I can’t believe I’m typing this, but I’m worried we are now entering the Sturmabteilung (brownshirt) phase of the Trump presidency. There were t shirts worn and sold at Trump rallies that said — Rope, Tree, Journalist, Some Assembly Required. And now we have what occurred in Montana. A candidate for congress assaulted a journalist for merely asking a question. That was appalling but even more appalling and worrisome is the fact that some on the right are trying to excuse this assault. Worse the republican controlled House of Representatives will seat this man thus giving tacit approval to an act of violence.
In Putin’s Russia they just kill journalists who investigate the massive corruption of Putin’s oligarchy. When the president of the United States calls our free press the enemy of the people we mustn’t delude ourselves that it couldn’t happen here. At least we still have in place legal and judicial norms that would result in the arrest and prosecution of that person, but we are on a dangerous path.
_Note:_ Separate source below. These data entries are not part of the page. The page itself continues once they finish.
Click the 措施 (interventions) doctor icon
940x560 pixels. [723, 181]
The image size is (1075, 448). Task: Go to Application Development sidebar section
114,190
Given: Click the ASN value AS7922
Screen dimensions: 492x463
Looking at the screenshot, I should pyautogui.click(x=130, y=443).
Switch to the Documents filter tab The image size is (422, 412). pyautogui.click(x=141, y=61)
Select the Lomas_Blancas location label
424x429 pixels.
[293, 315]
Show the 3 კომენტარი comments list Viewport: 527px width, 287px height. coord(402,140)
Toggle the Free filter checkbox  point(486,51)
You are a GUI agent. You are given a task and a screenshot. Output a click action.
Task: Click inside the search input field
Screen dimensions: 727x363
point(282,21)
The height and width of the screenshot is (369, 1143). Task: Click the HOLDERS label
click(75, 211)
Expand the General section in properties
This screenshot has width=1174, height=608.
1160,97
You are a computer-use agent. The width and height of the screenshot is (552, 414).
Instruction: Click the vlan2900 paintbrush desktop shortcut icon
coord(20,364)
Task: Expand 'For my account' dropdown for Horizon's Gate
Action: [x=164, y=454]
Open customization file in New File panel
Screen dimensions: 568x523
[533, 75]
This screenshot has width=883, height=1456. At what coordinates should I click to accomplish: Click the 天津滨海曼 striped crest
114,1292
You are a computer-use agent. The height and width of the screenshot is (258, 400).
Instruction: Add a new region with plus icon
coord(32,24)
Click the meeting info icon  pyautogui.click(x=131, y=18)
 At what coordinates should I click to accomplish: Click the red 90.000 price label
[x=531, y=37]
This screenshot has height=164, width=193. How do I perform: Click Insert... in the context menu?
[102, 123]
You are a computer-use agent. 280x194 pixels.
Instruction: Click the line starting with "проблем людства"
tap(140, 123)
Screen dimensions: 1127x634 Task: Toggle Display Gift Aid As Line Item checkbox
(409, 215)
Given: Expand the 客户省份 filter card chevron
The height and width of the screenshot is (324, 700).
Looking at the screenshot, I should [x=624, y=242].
And this isn’t limited to just the rightwing. When a professor was sent to the hospital with a concussion after she and Charles Murray, author of the Bell Curve were attacked at Middlebury College (and trust me, I’m not advocating for the very dubious conclusions drawn in the gentleman’s book) Bell Curve Author Attacked everybody — democrat, republican, independent, libertarian, socialist need to step back and say — no. Not in America. Not in the country that enshrined only one profession in its founding document — the press.
Congress shall make no law respecting an establishment of religion, or prohibiting the free exercise thereof; or abridging the freedom of speech, or of the press; or the right of the people peaceably to assemble, and to petition the Government for a redress of grievances.
Without a free press to inform a citizenry we are all operating in the dark. And democracy dies in the dark.
#Resist
I’ve been using a lot more of my anxiety medication than I used to since last January 20th, and things like this are largely why.
That the man lied openly in his statement about the incident? How is he still eligible to run, even?
I am resisting as best I can– I suspect my representative and senator are sick of the sound of my voice (or at least their interns or assistants are), and I sign petitions that apply, and I pass around all the encouragement of resistance that I can find. It just… never feels like enough.
I understand. I’m tired too, but we have to keep doing what we can. As Connie Willis said — we can’t be everywhere and support every cause. All we can do is pick the one or two that really matter to us and put our energy there. I’m focusing on voting rights, Planned Parenthood and the ACLU. Other friends are putting all their focus on environmental issues. We have to hang onto the knowledge that there are more of us than there are of them.
I have said since the beginning, this was a coup of epic proportions. Hitler did the same, and soon enough we shall see the remains of the propaganda coming in to legislate away the remaining freedom. Expect suspicious laws, odd challenges, all sorts.
The thing that gives me comfort is that we have 241 years of experience with democratic institutions — the press, the courts, the right to petition for a redress of grievances that stood on a foundation of the British Common Law. Germany didn’t have that in 1930. It made it easier for Hitler to come to power.
Keep in mind that Imperial Germany (1871-1919) was not a reactionary tyranny. The German Empire was Federal, not Unitary in structure. Under Bismarck, Germany, in the 1880s was the first nation to pass national health insurance, accident insurance, and old age/disability insurance. These programs have worked so well, that all successive German governments, including the Nazi regime, have left them in place, to the present day.
Fascism found fertile ground in Germany due to the sudden replacement of the Empire with a weak, ineffective (Weimar) republic that was disliked by almost everyone outside of the leftist intelligentsia. Add in the humiliating terms of the Versailles treaty and the hyper-inflation of the Reichsmark and you had a recipe for disaster. A similar result happened in most of the nations that were carved out of the Austro-Hungarian Empire.
All good points that are very familiar to me. I was a history major and WWII was one of my focuses of study. Not to mention I wrote a novel set in that era. I’m very aware of the conditions that led to the rise of Hitler and Nazism. Which is why I made the point that we have powerful institutions that will help to safeguard us from that outcome. Because while Bismarck had pioneered those social safety net policies it wasn’t a country that had quite the same traditions of freedom of the press and a powerful court system. Bismarck was a Junker, German nobility and while he created the safety net to try and keep the working class from creeping socialism he also ignited a number of small wars as a way of consolidating power.
When most people think of WWII and fascism, they only think of the “Big Three”; the Rome-Berlin-Tokyo Axis. Yet many smaller European states had fascist governments in the 30s that were allied with the Axis. When you and I were growing up in the 60s and 70s, I think many of our junior high and high school textbooks kind of skimmed over this because these nations were not “major players” in the “big picture” of the war. Another interesting fact: until I saw “The Girl with the Dragon Tattoo”, I wasn’t aware that Sweden had a small but very vocal fascist party back then, although I believe they never got anyone elected to Parliament.